Can you stop this machine, every time, regardless of software state?

Three elements, one thread. The safety relay is the hardwired backbone — de-energize it and the machine stops regardless of what software is doing. Test with the supervisory system disabled. If the relay’s behavior depends on healthy software, it’s not a safety relay. Safe stop performance means specific numbers: maximum stopping distance from maximum speed on maximum grade at maximum payload, park brake applied, no resumption without deliberate human action. A great guideline for this, if you want to have certifiable safety, is ISO 3450. I’ve seen systems never tested on the 12% ramp they operate on, loaded. Test at envelope limits. The auto/manual interlock governs mode transitions — no autonomous commands in manual mode, manual overrides without latency, mode physically indicated so anyone approaching can see it. Ambiguous interlock state is a kill hazard. I don’t use that term loosely.

Safe to Approach

Can a person walk up to this machine without risk?

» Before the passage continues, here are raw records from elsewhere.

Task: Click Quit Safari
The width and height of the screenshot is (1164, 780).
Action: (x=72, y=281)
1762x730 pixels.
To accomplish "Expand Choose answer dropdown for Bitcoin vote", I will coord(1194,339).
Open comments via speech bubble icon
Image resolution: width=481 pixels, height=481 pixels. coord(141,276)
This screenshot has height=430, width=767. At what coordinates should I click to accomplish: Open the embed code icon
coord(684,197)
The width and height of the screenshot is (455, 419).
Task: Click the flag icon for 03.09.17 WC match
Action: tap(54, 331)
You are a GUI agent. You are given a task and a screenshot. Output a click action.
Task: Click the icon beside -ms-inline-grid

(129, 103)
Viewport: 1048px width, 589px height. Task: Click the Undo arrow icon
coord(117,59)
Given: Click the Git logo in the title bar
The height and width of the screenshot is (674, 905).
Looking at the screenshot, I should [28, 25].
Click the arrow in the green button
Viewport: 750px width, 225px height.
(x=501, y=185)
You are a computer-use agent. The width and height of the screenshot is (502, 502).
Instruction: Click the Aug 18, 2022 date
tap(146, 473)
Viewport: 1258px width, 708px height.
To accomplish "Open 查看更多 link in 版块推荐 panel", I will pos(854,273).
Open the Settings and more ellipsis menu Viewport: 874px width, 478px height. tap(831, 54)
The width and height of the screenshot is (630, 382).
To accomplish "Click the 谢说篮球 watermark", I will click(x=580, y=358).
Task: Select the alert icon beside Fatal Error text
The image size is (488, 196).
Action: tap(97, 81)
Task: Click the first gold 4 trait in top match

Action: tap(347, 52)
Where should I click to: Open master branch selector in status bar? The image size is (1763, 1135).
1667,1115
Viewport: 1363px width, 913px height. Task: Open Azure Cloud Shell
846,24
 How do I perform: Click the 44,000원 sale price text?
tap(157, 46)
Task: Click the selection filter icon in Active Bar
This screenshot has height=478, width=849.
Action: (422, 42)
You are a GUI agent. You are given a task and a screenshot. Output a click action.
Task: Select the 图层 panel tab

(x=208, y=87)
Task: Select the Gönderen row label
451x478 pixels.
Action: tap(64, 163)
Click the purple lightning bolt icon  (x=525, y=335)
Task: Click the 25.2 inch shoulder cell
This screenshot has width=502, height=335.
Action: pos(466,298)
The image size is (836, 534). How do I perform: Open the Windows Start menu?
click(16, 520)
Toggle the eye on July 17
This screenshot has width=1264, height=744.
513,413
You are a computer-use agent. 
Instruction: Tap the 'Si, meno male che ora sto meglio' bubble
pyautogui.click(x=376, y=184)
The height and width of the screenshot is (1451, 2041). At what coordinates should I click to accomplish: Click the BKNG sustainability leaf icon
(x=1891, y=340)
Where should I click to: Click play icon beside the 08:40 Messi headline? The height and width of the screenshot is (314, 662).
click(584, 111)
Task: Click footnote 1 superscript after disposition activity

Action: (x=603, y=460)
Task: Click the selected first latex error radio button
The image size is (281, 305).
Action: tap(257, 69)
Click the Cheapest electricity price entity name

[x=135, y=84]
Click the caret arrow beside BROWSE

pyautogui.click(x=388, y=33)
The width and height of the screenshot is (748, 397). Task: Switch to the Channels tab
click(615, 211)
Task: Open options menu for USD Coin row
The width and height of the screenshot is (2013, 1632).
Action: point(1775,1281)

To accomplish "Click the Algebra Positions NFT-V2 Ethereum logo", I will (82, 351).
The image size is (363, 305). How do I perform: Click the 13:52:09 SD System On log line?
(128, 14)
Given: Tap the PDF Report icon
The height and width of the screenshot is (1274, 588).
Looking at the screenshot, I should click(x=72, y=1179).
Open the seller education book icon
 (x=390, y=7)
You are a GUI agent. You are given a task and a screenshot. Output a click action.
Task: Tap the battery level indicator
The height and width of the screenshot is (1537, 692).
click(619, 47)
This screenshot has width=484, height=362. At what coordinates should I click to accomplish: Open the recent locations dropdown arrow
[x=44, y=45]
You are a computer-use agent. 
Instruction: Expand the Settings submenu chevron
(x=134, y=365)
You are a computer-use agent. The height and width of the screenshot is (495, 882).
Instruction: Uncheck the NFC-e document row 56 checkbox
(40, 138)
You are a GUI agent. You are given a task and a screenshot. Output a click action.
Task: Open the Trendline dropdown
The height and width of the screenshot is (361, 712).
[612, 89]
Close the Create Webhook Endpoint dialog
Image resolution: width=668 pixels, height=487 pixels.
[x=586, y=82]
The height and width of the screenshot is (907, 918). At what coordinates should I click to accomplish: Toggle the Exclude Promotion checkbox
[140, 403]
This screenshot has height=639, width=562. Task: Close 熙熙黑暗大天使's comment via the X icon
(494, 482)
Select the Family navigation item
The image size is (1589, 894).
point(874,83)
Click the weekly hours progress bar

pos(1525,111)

Distinct from “stopped.” A machine receiving dispatch commands with a watchdog that will resume on timeout is not safe to approach. I’ve watched this happen. Safe to approach requires: mission suspended and not silently resumable, motion commands blocked at the safety controller level, park brake applied, and state verifiable by the approaching person without a radio call – this can be measured against ISO 17757. Test by triggering the mode from every entry condition, then attempt motion via every channel. If anything moves, you’re not commissioned.

Degraded-Mode Response

When something breaks, does the machine reach a safe state deterministically?

GNSS loss, perception sensor loss, comms dropout, actuator fault — each must produce a defined safe state every time. Test by deliberate injection under load, on grade, mid-cycle. Not parked on flat ground. A GNSS dropout on a 10% loaded ramp is a fundamentally different event than one on flat ground at rest — the dynamics, the time-to-safe-state, the machine’s physical state during transition are all different. Any failure mode that produces inconsistent results across repeated injections is not commissioned. Non-deterministic safety behavior is not safety behavior.

Envelope Enforcement

Does the system keep the right things inside the box and wrong things out?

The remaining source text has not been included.